Clarity V2.0.1By Nivoda
Principles

Two delivery paths

One library, two ways to ship — engineers build directly, designers and PMs build through AI agents, both produce design-correct output by construction.

The same library opens up two ways to ship UI.

Engineering, without design gates

Engineers import from Clarity and features ship design-correct on the first pass. Components are pre-approved at the source — there is no separate spec to match, because the component is the spec. Design review stops being a queue. The familiar loop of design hand-off, engineering implementation, design review, fix, re-review collapses into a single step: build.

The gains compound. Reviewers spend their time on the things components cannot encode — flow, hierarchy, copy — instead of catching the same dozen primitive mistakes on every PR. Engineers move faster because they are no longer waiting for a designer to ratify a button.

Design and product, building directly

Because the library is built to be read by AI coding agents, designers and PMs with tools like Claude Code or Cursor can build against it directly. Not mockups. Real working UI, running in the browser, against the live component library and the live tokens.

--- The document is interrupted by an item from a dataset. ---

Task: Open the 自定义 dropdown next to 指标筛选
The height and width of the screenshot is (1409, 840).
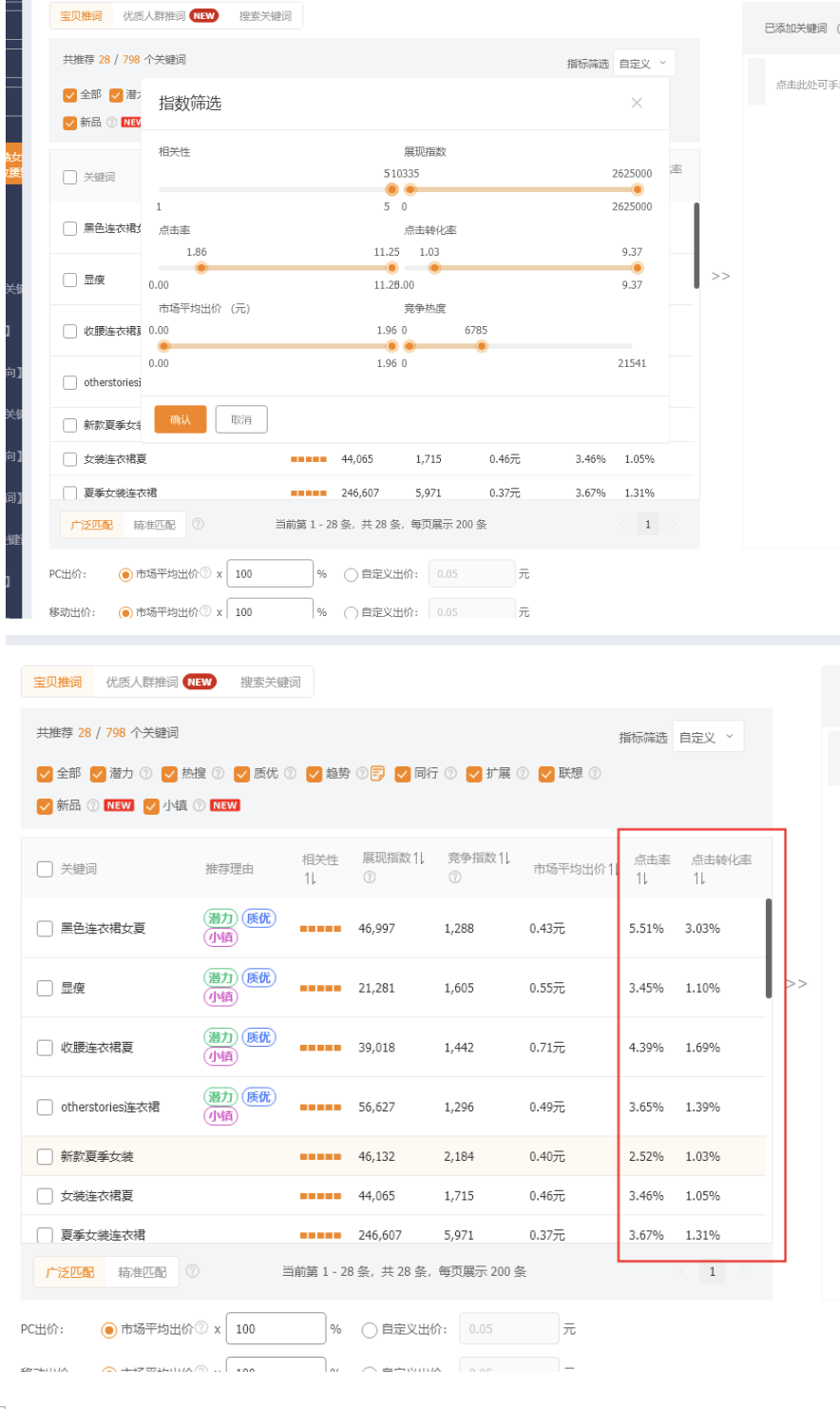Action: [707, 736]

This is not a parallel system. It is the same library, accessed through a different surface. A designer prompting an agent and an engineer typing into their editor are calling the same <Button>, hitting the same tokens, getting the same output. The agent is not generating CSS that approximates a Figma file — it is composing real components from a real library.

Both paths compound

Both paths produce design-correct output by construction. Both depend on the same enabling work: building the components, documenting them for agents, proving them in production. Every new consumer reinforces the value for the others. A component used by engineers is hardened for designers. A pattern proven through agents is faster for engineers. The library gets sharper from both directions at once.

The structural point is that there is only one library. There is no separate "designer-friendly" version. The thing the agents read is the thing that ships.